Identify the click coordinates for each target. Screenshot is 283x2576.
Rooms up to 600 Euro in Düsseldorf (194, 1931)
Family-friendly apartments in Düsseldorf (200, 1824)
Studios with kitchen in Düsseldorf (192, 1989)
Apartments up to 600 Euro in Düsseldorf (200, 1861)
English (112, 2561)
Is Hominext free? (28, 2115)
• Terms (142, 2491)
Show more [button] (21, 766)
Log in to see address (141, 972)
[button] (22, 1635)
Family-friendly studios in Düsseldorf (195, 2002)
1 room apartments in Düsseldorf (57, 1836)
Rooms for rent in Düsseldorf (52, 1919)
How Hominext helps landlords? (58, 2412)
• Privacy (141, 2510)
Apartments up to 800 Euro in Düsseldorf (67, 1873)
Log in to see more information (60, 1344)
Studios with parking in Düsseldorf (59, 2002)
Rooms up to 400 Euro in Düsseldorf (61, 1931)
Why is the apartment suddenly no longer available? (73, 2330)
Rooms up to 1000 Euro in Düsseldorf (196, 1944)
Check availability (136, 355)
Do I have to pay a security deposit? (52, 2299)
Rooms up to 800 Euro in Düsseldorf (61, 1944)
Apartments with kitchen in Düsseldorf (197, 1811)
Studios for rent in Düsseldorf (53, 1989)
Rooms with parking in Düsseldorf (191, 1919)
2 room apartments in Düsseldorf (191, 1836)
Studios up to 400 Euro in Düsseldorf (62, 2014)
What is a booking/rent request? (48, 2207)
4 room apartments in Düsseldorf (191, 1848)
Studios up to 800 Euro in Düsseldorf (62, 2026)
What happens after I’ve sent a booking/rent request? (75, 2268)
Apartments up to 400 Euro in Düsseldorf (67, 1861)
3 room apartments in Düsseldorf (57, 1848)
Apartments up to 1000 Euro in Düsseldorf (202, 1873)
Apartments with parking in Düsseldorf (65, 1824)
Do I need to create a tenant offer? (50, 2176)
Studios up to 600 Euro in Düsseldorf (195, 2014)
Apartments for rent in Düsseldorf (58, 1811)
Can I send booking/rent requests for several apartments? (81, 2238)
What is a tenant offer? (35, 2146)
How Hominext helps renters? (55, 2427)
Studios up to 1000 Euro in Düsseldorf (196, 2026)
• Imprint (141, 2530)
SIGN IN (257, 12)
==
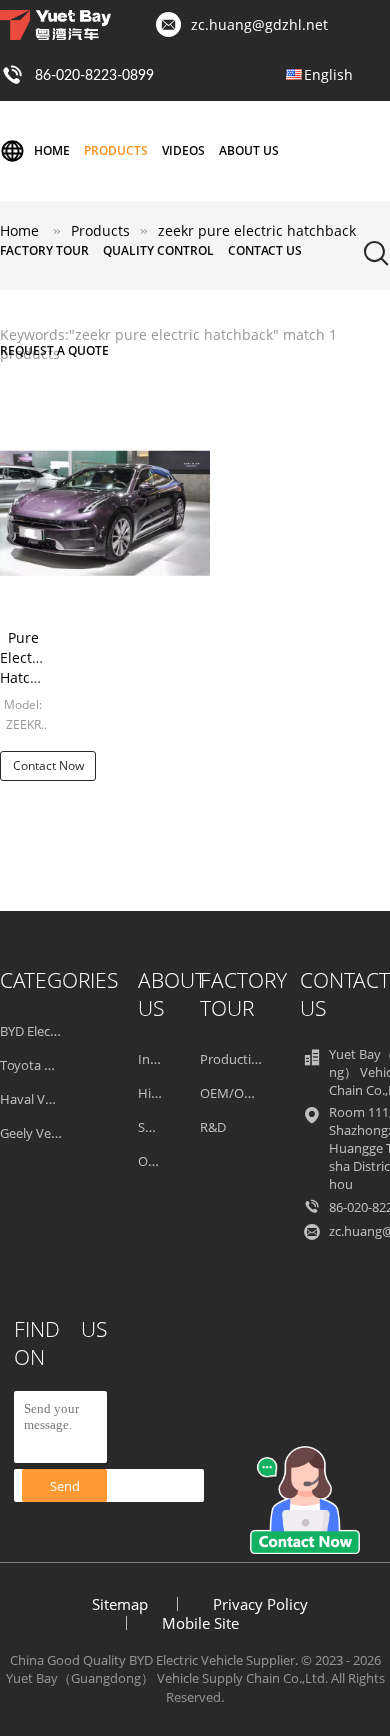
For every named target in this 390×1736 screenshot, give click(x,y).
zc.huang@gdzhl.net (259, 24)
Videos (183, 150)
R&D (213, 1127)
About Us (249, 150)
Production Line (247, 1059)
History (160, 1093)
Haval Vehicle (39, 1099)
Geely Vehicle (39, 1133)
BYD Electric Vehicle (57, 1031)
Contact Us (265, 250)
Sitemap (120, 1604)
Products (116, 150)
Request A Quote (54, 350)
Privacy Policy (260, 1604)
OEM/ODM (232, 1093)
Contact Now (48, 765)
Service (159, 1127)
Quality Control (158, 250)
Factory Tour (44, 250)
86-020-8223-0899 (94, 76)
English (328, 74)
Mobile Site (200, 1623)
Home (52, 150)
---
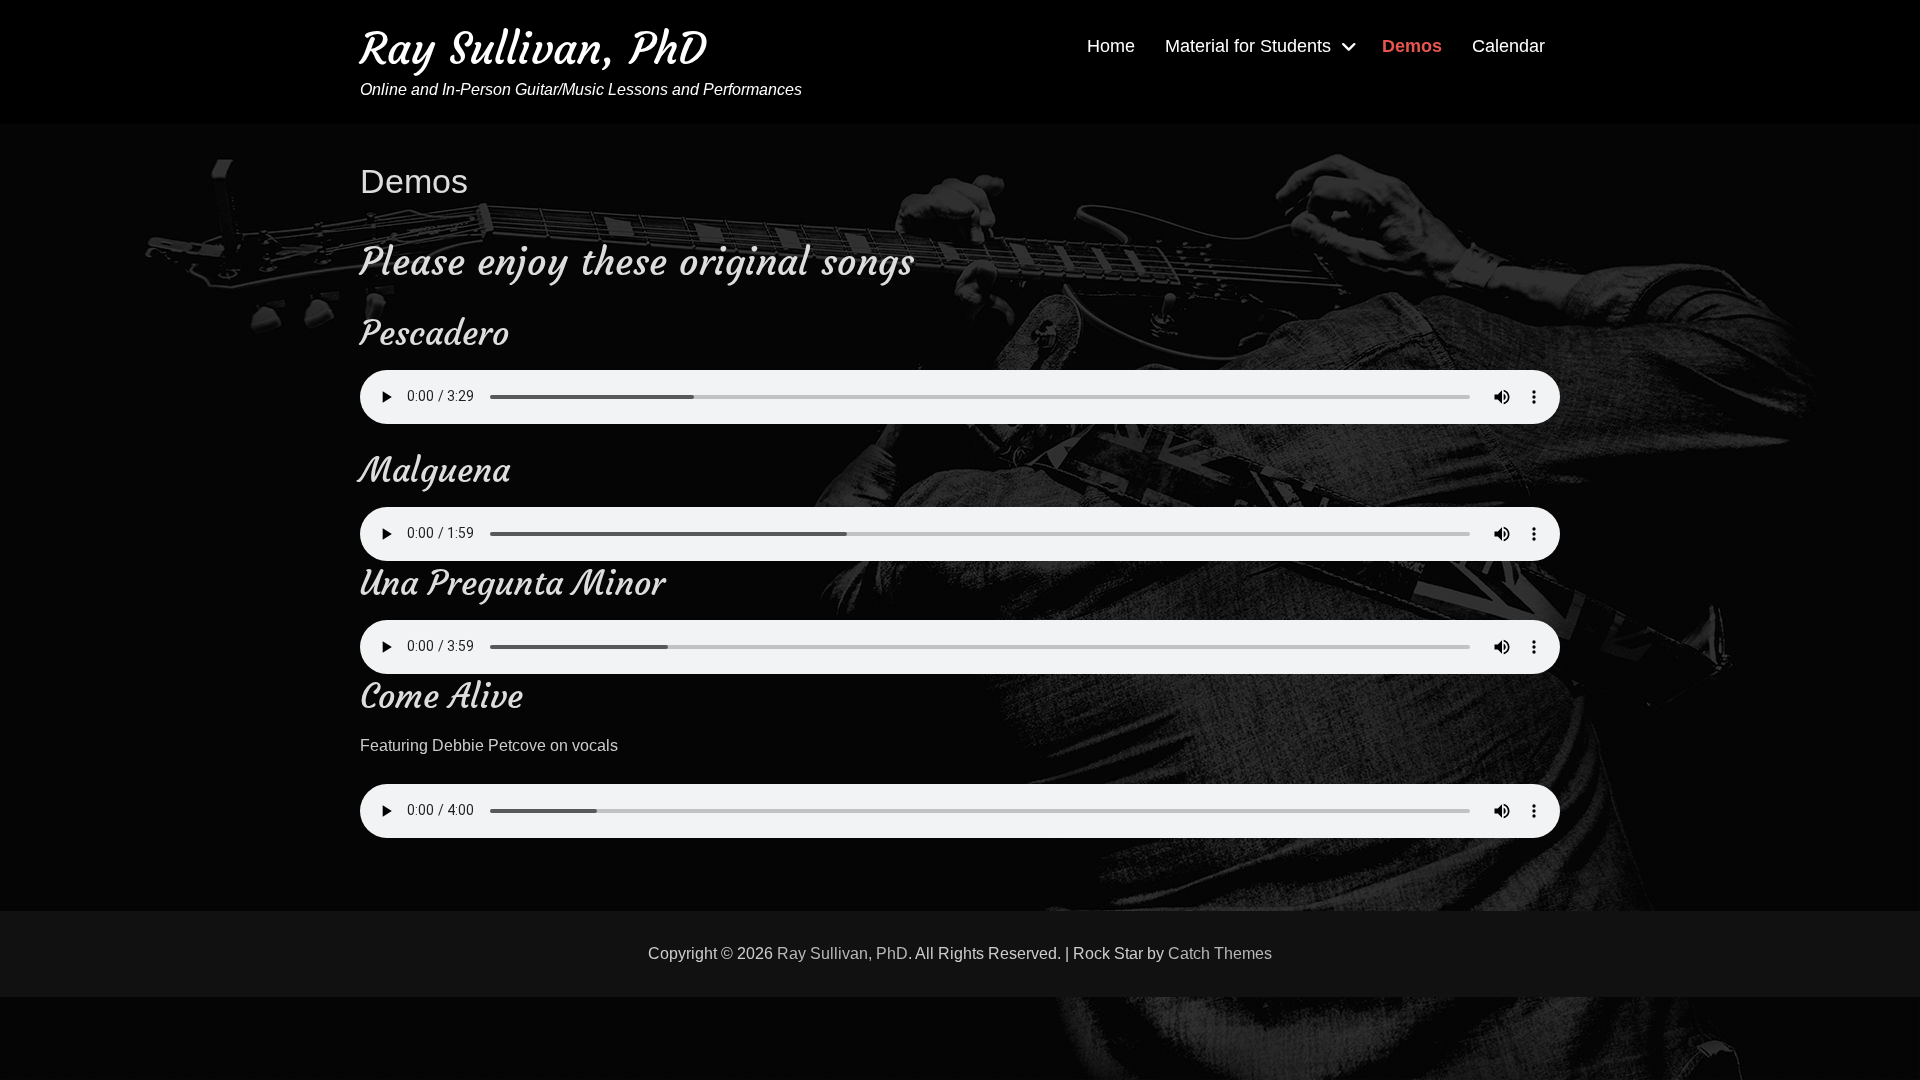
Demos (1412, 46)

Problem
Here the output must be the lines above from the line with "Identify the click" to the line with "Studios with parking in Düsseldorf (59, 2002)", both included, duplicated word for word and nothing else.

Response area
Identify the click coordinates for each target. Screenshot is 283x2576.
Rooms up to 600 Euro in Düsseldorf (194, 1931)
Family-friendly apartments in Düsseldorf (200, 1824)
Studios with kitchen in Düsseldorf (192, 1989)
Apartments up to 600 Euro in Düsseldorf (200, 1861)
English (112, 2561)
Is Hominext free? (28, 2115)
• Terms (142, 2491)
Show more [button] (21, 766)
Log in to see address (141, 972)
[button] (22, 1635)
Family-friendly studios in Düsseldorf (195, 2002)
1 room apartments in Düsseldorf (57, 1836)
Rooms for rent in Düsseldorf (52, 1919)
How Hominext helps landlords? (58, 2412)
• Privacy (141, 2510)
Apartments up to 800 Euro in Düsseldorf (67, 1873)
Log in to see more information (60, 1344)
Studios with parking in Düsseldorf (59, 2002)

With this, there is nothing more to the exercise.